What to work on:
#1 Please reproduce the stretch of the post about patience from "On Sunday night, I" through "glad I did." word for word.
#2 Name the fruits of the Spirit that the post about patience lists inside parentheses.

Selected text:

Waiting, waiting…

On Sunday night, I made it back to Jackson just in time to make it to church that evening. I contemplated not going so I could unpack and get to my 8:00 sectional that night without any hurry. But, since I hadn’t been to EBC in a while, I just decided to go. And boy, am I glad I did.

Pastor Ben is continuing his “Going Deeper” sermon series and this particular one was on the Fruits of the Spirit. Now, those of us who’ve been raised in church since 9 months before birth can pretty much quote these (peace, patience, kindness, goodness…). But in this sermon, he really zoned in on each of the fruits and asked the congregation to pick one out to practice extra-hard this week. After going through all seven fruits and carefully examining all of them, I picked patience. Not for daily life, but for a long-term issue that’s been bothering me for a long time.

I’ve been single for over a year. The last relationship I had lasted 11 months and was no doubt the best relationship I have ever been in. I don’t regret it at all. But since then, I’ve become very lonely. I’ve had my friends and family. I’ve had places to go and things to do all the time. I’ve gotten closer to the Lord than I’ve ever been before. But over the past 5-6 months, I have longed to have that one person. Now don’t get me wrong, I love my Lord, best friends, and my family. I have the best in the world and wouldn’t trade them for anything. But somehow, they didn’t fill that void that I’ve been longing for. When Ben asked us to pick the fruit, I picked patience for this very reason. He defined it as “the calm willingness to accept situations that are irritating and painful.” Did you catch that last word? Painful. That’s what I’ve been feeling this whole time.

Source records:

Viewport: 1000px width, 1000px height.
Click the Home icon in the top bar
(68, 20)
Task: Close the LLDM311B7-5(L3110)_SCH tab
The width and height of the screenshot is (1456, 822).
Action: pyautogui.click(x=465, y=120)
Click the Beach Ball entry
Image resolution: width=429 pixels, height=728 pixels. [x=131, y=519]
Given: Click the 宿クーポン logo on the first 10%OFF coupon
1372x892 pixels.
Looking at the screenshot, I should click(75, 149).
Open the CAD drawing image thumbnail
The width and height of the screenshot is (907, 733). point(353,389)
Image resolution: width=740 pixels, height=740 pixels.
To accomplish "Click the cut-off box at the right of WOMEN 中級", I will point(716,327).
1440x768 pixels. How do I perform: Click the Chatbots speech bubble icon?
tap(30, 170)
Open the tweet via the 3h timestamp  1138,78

Answers to the tasks:
#1
On Sunday night, I made it back to Jackson just in time to make it to church that evening. I contemplated not going so I could unpack and get to my 8:00 sectional that night without any hurry. But, since I hadn’t been to EBC in a while, I just decided to go. And boy, am I glad I did.

#2 Peace, patience, kindness, goodness